Девушка, соскользнув с крепкого ствола, приблизилась к Смирнову и, уперевшись коленями в матрац по обе стороны от его бёдер, плавно опустилась сверху, закусив припухшую нижнюю губу. Ей хотелось вцепиться пальцами в широкие плечи, но жёсткая верёвка, стягивающая запястья, не давала и шанса на это.
— Наклонись, — Бессонов устроился сзади неё, прижавшись вплотную.
Нагнувшись, Копейкина жадно припала к губам Олега, обнявшего её за талию. Она мычала в поцелуй, когда Слава вновь входил в неё, придерживая за бёдра. Абсолютная заполненность, сковывающая дыхание, вышибала из головы все здравые мысли. Голый инстинкт, жгучее желание, теснота, запах латекса и тел, влажная от пота кожа, сильные руки, оставляющие на ней отметины, ломота в связанных запястьях, поцелуи, укусы, засосы, хриплый шёпот, стоны — для Жени всё смешалось в какой-то фантастический коктейль чувств и эмоций.
Она не соображала, когда её партнёры менялись местами и выгибали тело своей любовницы под всевозможными углами, от чего связанные руки неестественно выворачивались и немели. Копейкина захлёбывалась коктейлем ощущений и тонула в гортанных рыках, стонах и пошлых хлюпающих звуках. Она была для них никем и всем одновременно — ничтожество, чьи желания не учитываются, и богиня, которую хотят до одурения и ломоты в яйцах.
В какой-то момент девушка, находясь на грани между реальностью и чем-то непонятным, будто перестала быть собой и закружилась в вихре обжигающих страстей, наблюдая за происходящим со стороны. Это зрелище возбуждало: три переплетённых разгорячённых тела, подстраивающихся в движениях друг под друга, сложились в единую картину, не требующую доработок и изменений — идеально.
С липких, перепачканных спермой губ Жени слетали хриплые стоны, переходящие в вой на одной ноте. Наслаждение, граничащее с болью, подбрасывало её на вершину, с которой она падала в пропасть, ударяясь о каменное дно. Грех, разврат, пошлость, грязь и порок — незаменимые составляющие удовольствия.
Измученная, измятая, с смешавшейся со слюной спермой во рту и подсыхающей на теле, дыша через раз, Копейкина, свернувшись на скомканной, впитавшей в себя запахи страсти простыни, чувствовала полное удовлетворение и опустошение. Из неё выжали всё до капли.
Раскрасневшийся, уставший, но довольный Олег аккуратно развязал верёвку, освобождая руки любовницы и растирая покрасневшие, с немного содранной в нескольких местах кожей запястья.

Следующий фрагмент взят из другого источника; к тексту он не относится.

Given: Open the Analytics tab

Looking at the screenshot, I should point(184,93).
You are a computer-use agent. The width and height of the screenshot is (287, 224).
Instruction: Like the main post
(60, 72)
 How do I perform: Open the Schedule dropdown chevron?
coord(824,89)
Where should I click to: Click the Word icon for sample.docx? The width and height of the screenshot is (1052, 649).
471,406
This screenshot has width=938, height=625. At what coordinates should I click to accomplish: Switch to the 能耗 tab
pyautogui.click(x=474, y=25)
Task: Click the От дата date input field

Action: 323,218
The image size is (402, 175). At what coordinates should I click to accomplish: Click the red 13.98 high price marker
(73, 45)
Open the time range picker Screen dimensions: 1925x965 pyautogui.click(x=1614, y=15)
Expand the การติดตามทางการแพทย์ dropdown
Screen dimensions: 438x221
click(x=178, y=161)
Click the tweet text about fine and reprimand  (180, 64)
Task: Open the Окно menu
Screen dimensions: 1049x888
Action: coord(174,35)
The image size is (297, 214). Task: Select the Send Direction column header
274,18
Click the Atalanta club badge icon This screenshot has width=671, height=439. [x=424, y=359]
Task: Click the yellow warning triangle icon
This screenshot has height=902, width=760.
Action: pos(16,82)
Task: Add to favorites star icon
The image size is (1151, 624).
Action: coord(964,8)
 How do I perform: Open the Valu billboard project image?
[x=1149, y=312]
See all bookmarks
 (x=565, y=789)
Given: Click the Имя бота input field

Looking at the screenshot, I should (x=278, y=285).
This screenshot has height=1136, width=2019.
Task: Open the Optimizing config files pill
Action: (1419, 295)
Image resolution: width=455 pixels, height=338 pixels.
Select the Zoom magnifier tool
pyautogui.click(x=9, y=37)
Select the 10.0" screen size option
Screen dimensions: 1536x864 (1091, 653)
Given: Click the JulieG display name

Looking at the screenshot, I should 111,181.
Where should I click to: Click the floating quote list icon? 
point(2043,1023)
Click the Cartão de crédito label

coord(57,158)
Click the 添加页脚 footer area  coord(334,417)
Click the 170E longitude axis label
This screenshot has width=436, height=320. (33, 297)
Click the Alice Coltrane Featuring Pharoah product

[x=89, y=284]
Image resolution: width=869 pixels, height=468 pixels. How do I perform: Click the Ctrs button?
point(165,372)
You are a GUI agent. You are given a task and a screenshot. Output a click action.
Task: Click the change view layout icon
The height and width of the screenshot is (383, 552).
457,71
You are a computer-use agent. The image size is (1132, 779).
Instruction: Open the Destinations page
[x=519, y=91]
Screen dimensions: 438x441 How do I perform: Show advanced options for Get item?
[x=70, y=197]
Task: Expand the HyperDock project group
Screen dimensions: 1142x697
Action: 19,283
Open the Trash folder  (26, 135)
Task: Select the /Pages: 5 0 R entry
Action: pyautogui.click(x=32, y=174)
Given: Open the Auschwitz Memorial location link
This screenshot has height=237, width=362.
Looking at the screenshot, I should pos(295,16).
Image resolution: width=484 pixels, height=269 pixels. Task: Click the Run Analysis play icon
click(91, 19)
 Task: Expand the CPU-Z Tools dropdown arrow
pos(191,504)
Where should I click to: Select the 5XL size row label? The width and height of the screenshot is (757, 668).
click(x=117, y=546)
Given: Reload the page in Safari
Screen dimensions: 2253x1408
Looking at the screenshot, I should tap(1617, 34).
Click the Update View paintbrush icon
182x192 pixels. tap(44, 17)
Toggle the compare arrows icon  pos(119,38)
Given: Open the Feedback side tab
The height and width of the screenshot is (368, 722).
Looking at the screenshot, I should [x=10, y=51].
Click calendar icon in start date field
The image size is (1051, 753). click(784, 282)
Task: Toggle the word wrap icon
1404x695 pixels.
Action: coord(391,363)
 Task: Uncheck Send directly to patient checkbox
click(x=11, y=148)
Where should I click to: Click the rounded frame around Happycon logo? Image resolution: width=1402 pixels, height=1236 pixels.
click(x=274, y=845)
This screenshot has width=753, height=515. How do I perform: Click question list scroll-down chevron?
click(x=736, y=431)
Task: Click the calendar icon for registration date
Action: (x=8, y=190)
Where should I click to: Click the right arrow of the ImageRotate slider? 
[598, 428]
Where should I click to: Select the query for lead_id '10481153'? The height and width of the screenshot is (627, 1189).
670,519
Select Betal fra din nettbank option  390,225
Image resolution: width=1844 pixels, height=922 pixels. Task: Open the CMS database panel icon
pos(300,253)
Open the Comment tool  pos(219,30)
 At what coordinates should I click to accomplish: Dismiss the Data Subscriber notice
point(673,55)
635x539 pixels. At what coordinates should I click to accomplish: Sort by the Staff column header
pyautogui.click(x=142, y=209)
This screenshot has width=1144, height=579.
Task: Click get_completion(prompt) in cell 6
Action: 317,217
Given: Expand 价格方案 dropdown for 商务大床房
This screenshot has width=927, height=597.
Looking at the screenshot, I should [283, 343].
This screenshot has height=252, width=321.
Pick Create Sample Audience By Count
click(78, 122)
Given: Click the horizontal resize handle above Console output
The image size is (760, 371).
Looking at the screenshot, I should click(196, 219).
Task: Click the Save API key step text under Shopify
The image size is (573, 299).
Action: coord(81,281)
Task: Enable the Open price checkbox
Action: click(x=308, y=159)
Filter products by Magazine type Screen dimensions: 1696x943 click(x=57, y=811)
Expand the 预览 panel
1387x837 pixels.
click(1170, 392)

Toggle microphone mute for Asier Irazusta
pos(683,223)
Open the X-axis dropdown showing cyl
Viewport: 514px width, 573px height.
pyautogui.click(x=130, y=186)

— Перестарались, — взглянув на красные борозды, покачал головой Слава. — Я принесу аптечку, — собрав использованные презервативы, он вышел из спальни.
— Ты как? — Смирнов наклонился к любовнице и коснулся подушечкой пальца повреждённого уголка губ.
— Никак, — вязкая белесая жидкость потекла по её подбородку. В этом не было красоты с точки зрения эстетики, наоборот, что-то отвратительно развратное, но не отталкивающее.
— Жек, ты лучшая...
___
Женя резко распахнула глаза и села на кровати, потерянно озираясь по сторонам. Сон? Если так, то он был пугающе реалистичным, потому что между ног нестерпимо зудело от желания.
На другой половине постели кто-то спал, с головой закутавшись в одеяло. Копейкина осторожно откинула его и вздохнула с удивившим её саму облегчением — Олег.
События минувшей ночи нахлынули на неё мощной волной: клуб, алкоголь, танцы, Слава, злой Лёня, улица, подъехавшее такси, решительно настроенный Смирнов, обжигающие взгляды двух парней, нетерпеливые поцелуи... с Олегом.
Это был выбор? Выбор, перед которым её никто не ставил, но который она сделала на подсознательном уровне. Она могла без каких-либо объяснений уйти с Бессоновым, но почему-то осталась с хамоватым школьником. И не просто осталась, а бросилась к нему в объятия, едва он вышел из такси, и в том же такси по дороге домой лезла с жадными поцелуями. Если забыть об устойчивости Жени к алкоголю, её поведение можно было бы отнести к пьяным выходкам, но забыть нельзя — она прекрасно понимала, что делает.
Девушка хмуро покосилась на любовника, думая, что, видимо, сошла с ума, раз умудрилась предпочесть его другим, в том числе проверенному Славе.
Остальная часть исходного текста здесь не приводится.